## AIM OF THE EXERCISE
From the pandemic column below, copy word for word the part between "Take the case" and "finally reaches them.", inclusive.

## PASSAGE TO READ
Rasheeda Bhagat

Pandemic provides a chance to change tack

Rasheeda Bhagat | Updated on September 07, 2020

Social business is the key, says Nobel laureate Muhammad Yunus, who wants profits ploughed back to help a larger section of people

Even as I was grappling with the question why there was such a clamour to return to the pre-Covid-19 world, not a pretty one by any standards, and wondering if it was crazy to think so, there came a forceful endorsement, cogently reasoned and well-articulated, by Nobel Peace laureate Muhammad Yunus.

Addressing a Rotary Club of Madras webinar, he likened our status prior to the corona pandemic to travel in a high-speed train that was fast hurtling towards disaster, what with global warming at alarming levels, concentration of the world’s wealth in too few hands and galloping unemployment. He feels the corona pandemic has halted this journey and given us the “fantastic opportunity” to disembark, reflect and change track to take our world to a much better destination where there is better equity, social justice and a greener, cleaner planet.

With our GDP contracting by an unprecedented 23.9 per cent the last quarter, and the pandemic devastating business and industry, particularly sectors like aviation, tourism and hospitality, which are bound to take years to get back on their feet, Yunus’s concept of social business makes immense sense. In such business ventures, investors opt not to get a dividend or financial returns, but the profit is ploughed back into helping more entrepreneurs.

Vaccine for common good

During heated debates during the corona pandemic, Yunus, considered the father of microfinance, who proved to the world that the poor are bankable, has also been batting for not allowing patenting of the Covid-19 vaccine, and making it “vaccine for common good”.

Take the case of polio; when Jonas Salk discovered the polio vaccine, it was not patented and was freely available. When asked in an interview about his decision, he famously said: “Would you patent the sun?”

This strikes a chord because there is growing concern that when an effective vaccine does come, it will be the richer countries of the world, and the richer people in others, who will first get access, leaving the poor and the marginalised to battle with the pandemic till the vaccine finally reaches them.

## SUPPLIED INFORMATION
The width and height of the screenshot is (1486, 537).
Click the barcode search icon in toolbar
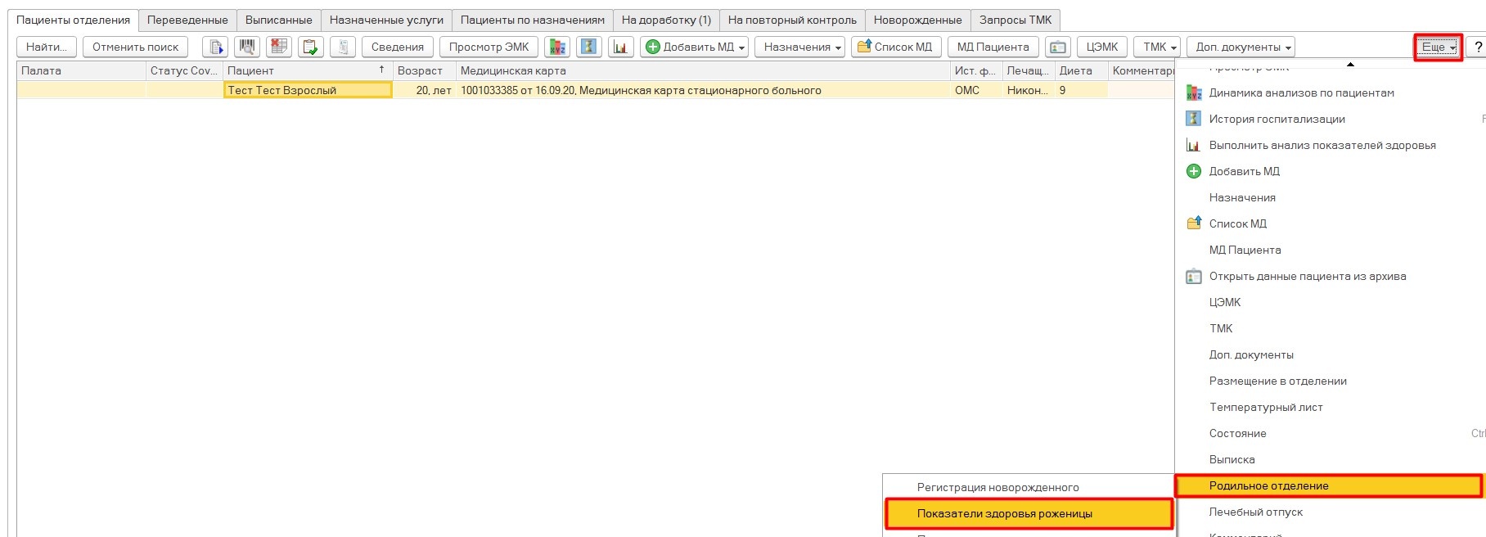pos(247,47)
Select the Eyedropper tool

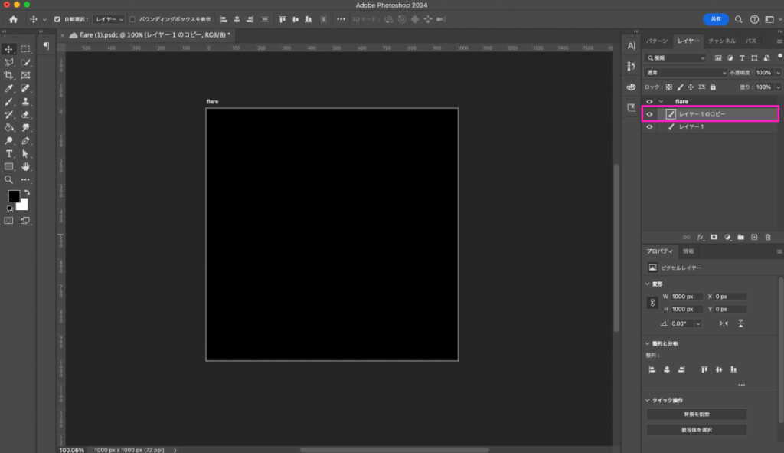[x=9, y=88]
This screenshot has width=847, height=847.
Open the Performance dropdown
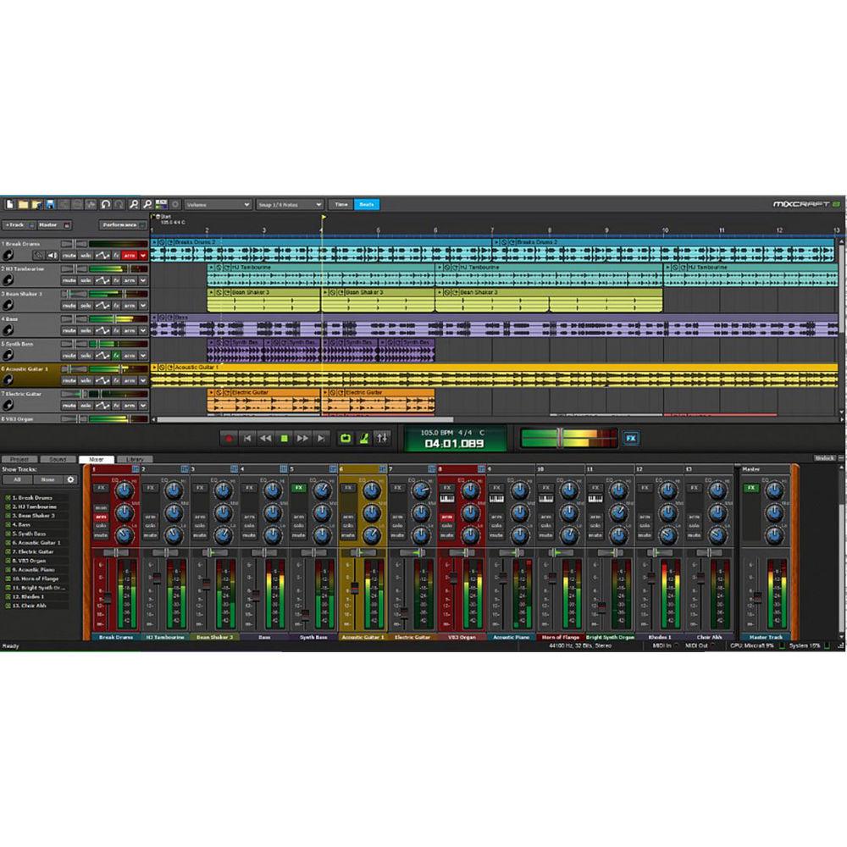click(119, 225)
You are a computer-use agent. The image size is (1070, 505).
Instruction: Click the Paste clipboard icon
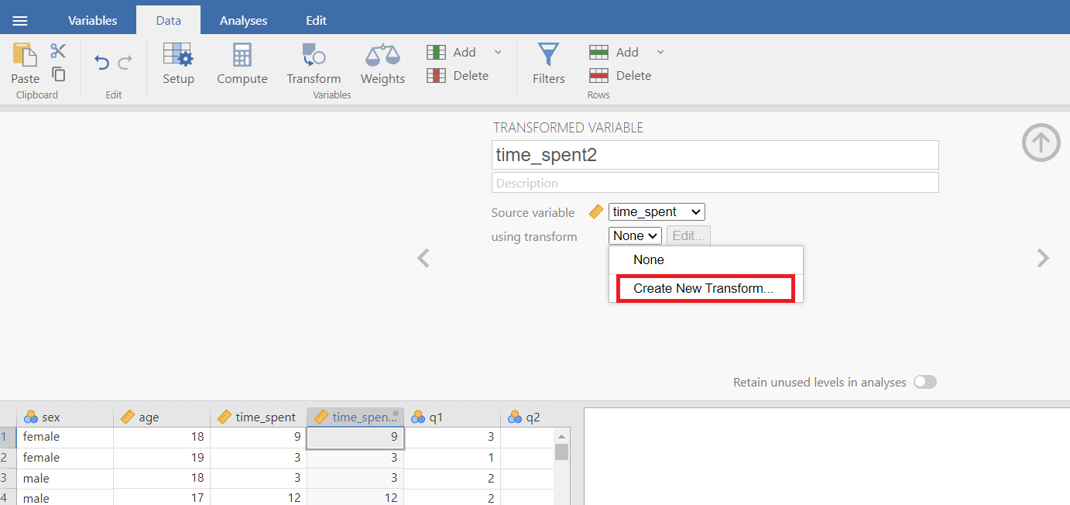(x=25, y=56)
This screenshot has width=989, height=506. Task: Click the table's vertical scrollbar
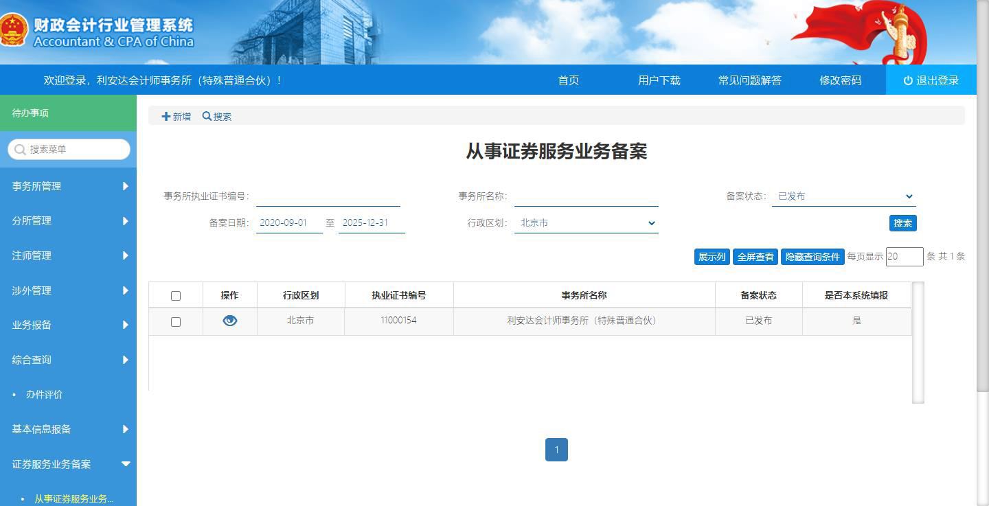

## REPLY TO THE EXERCISE
Take the case of polio; when Jonas Salk discovered the polio vaccine, it was not patented and was freely available. When asked in an interview about his decision, he famously said: “Would you patent the sun?”

This strikes a chord because there is growing concern that when an effective vaccine does come, it will be the richer countries of the world, and the richer people in others, who will first get access, leaving the poor and the marginalised to battle with the pandemic till the vaccine finally reaches them.